About this exercise:
Starting at the line that contains "You are a computer-use", transcribe each line through the end of the material below, exactly and nothing else, leaving out the pictures.
---*---
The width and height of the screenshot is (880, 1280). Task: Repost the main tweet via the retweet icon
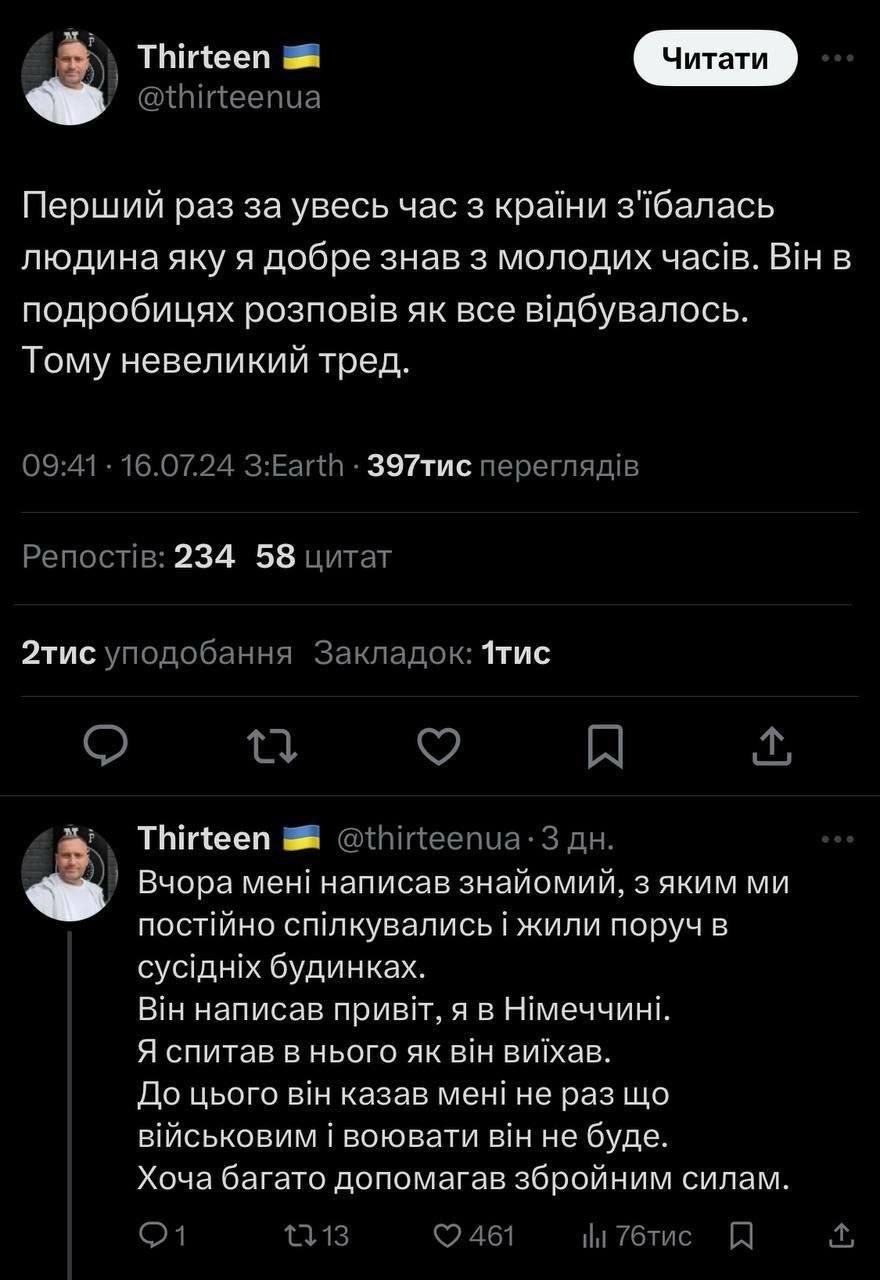[272, 746]
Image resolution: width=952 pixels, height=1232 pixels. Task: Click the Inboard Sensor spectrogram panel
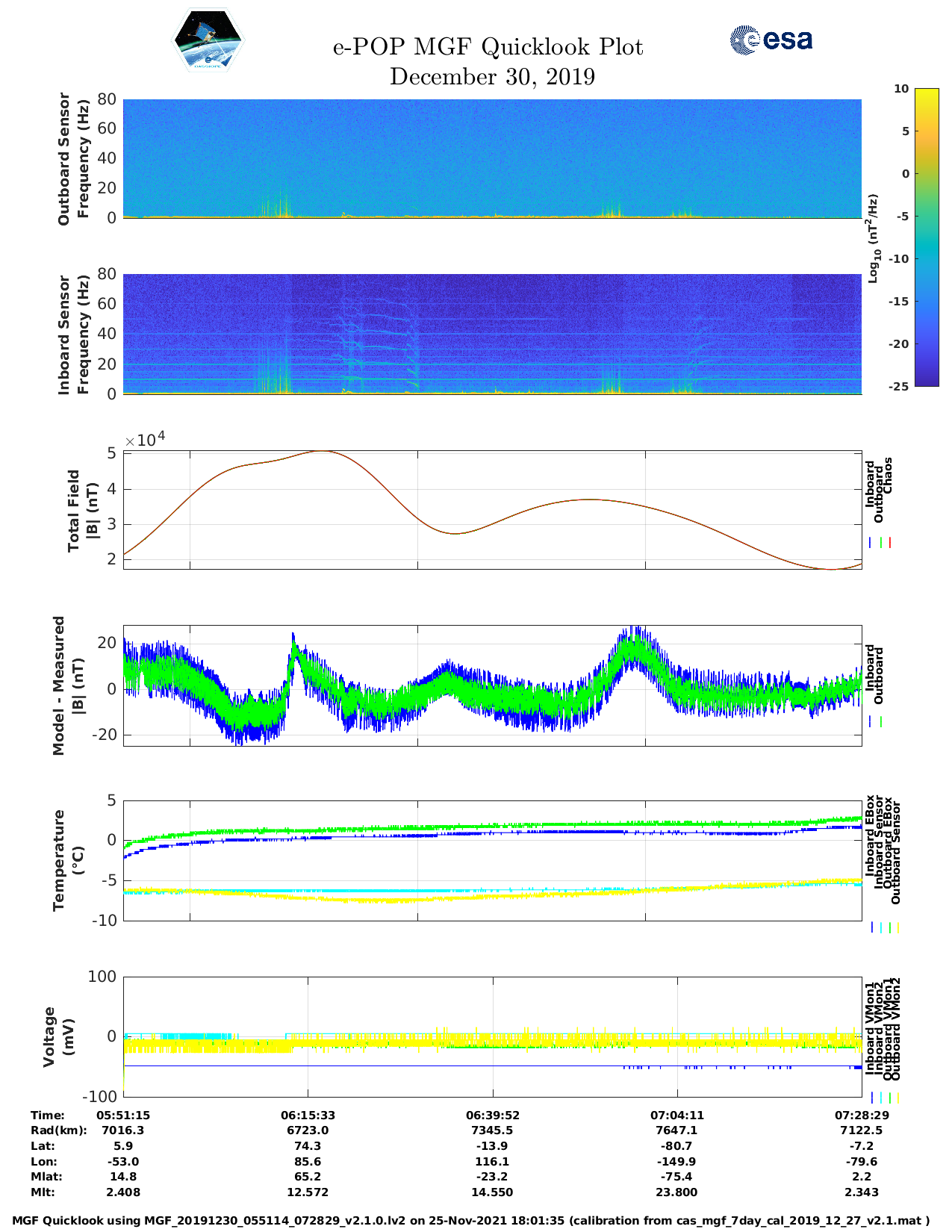pos(492,334)
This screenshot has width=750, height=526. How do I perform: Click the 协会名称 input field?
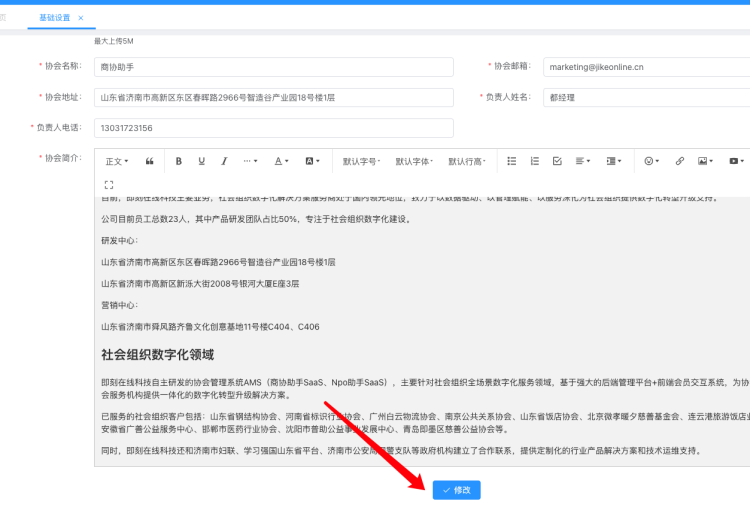click(x=273, y=67)
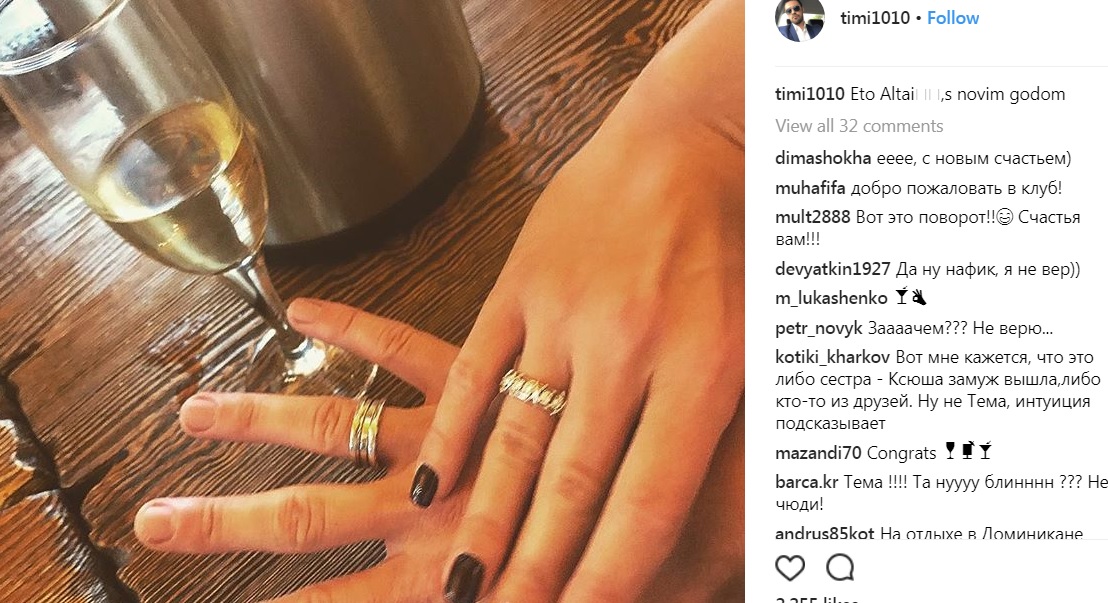Open mult2888 commenter profile
Screen dimensions: 1108x603
(813, 217)
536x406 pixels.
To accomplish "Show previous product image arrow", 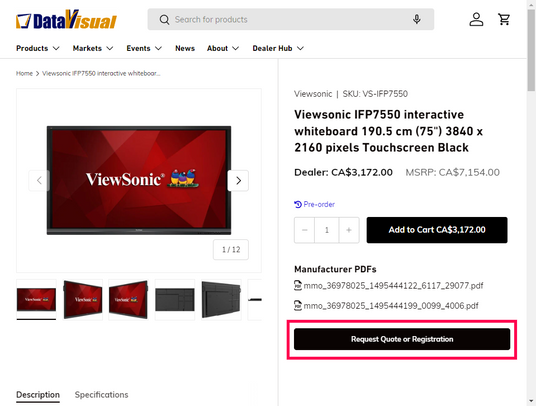I will point(39,180).
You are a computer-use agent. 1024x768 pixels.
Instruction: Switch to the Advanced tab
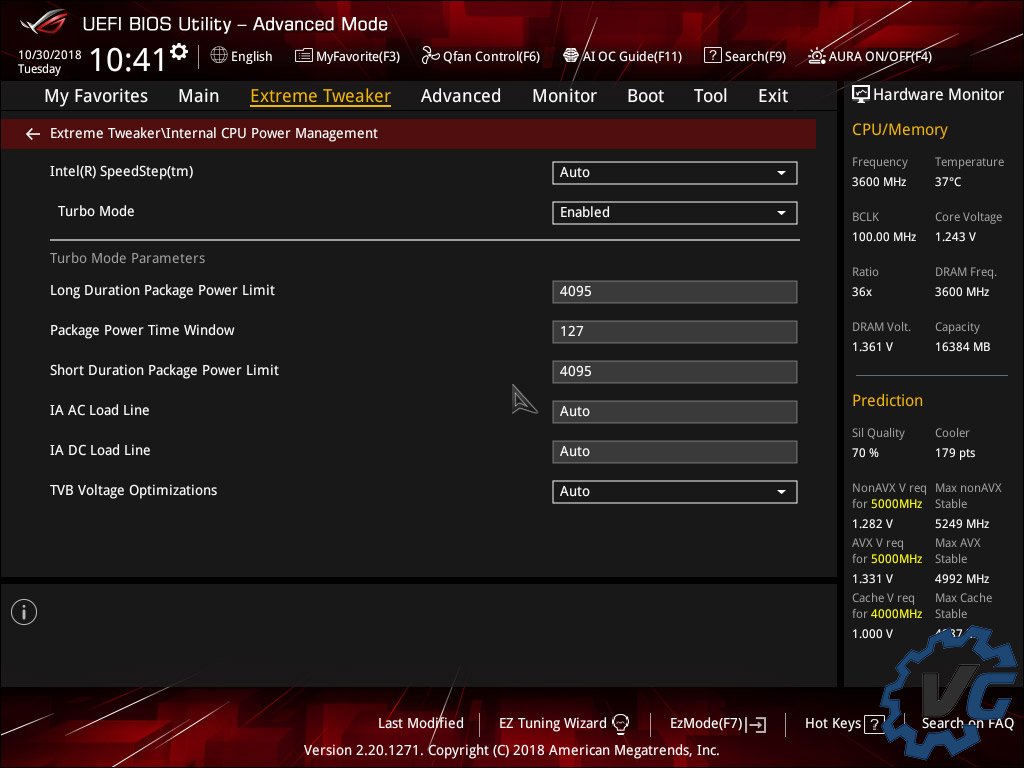tap(460, 96)
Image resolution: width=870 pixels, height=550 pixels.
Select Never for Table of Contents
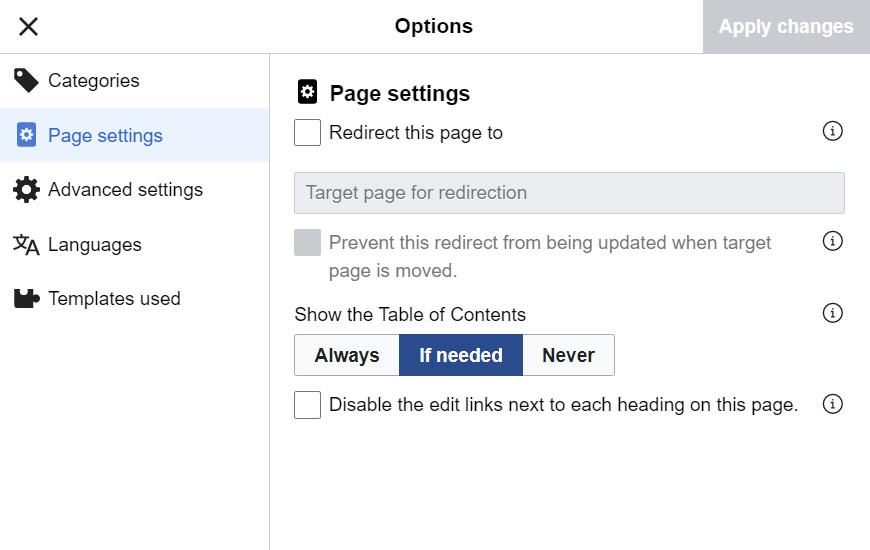pos(568,355)
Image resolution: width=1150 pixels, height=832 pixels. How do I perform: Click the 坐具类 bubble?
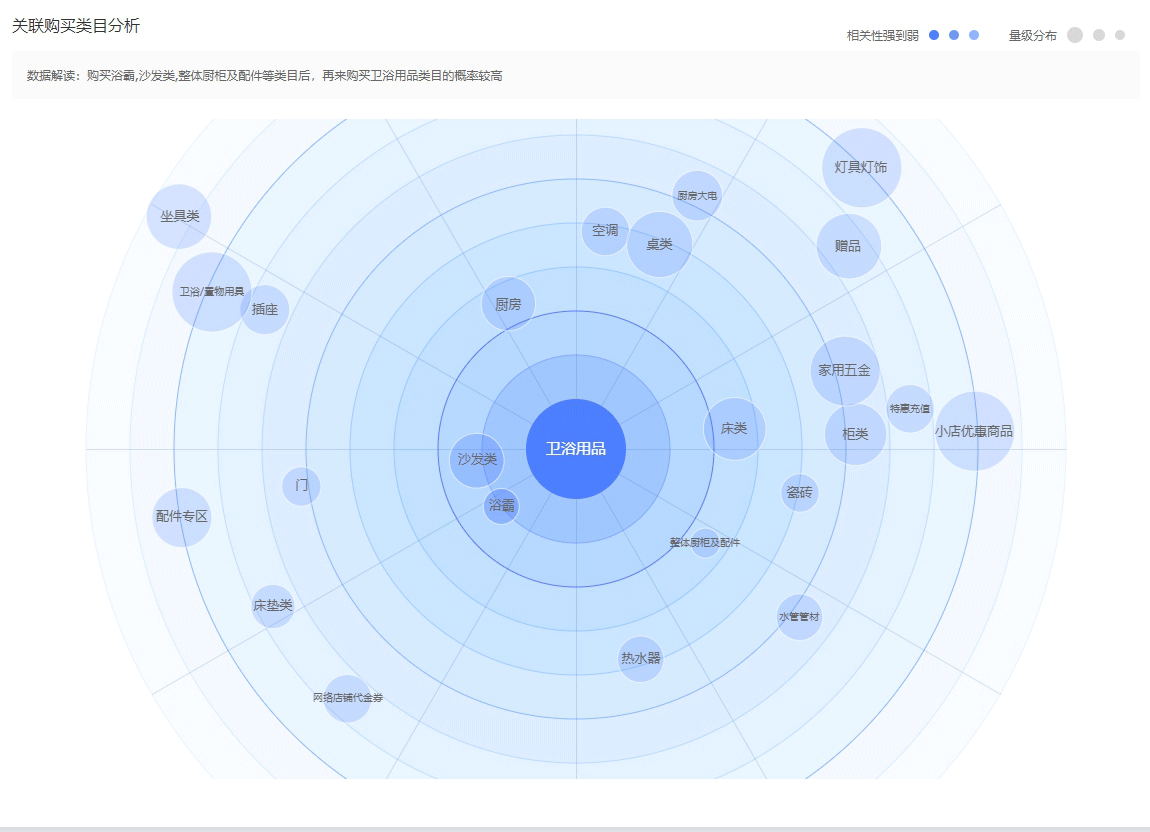click(x=179, y=216)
---*---
Solved exercise:
You are a computer-use agent. 1024x768 pixels.
Instruction: Switch to the Advanced tab
tap(460, 96)
Image resolution: width=870 pixels, height=550 pixels.
Select Never for Table of Contents
pos(568,355)
Image resolution: width=1150 pixels, height=832 pixels. How do I perform: Click the 坐具类 bubble?
click(x=179, y=216)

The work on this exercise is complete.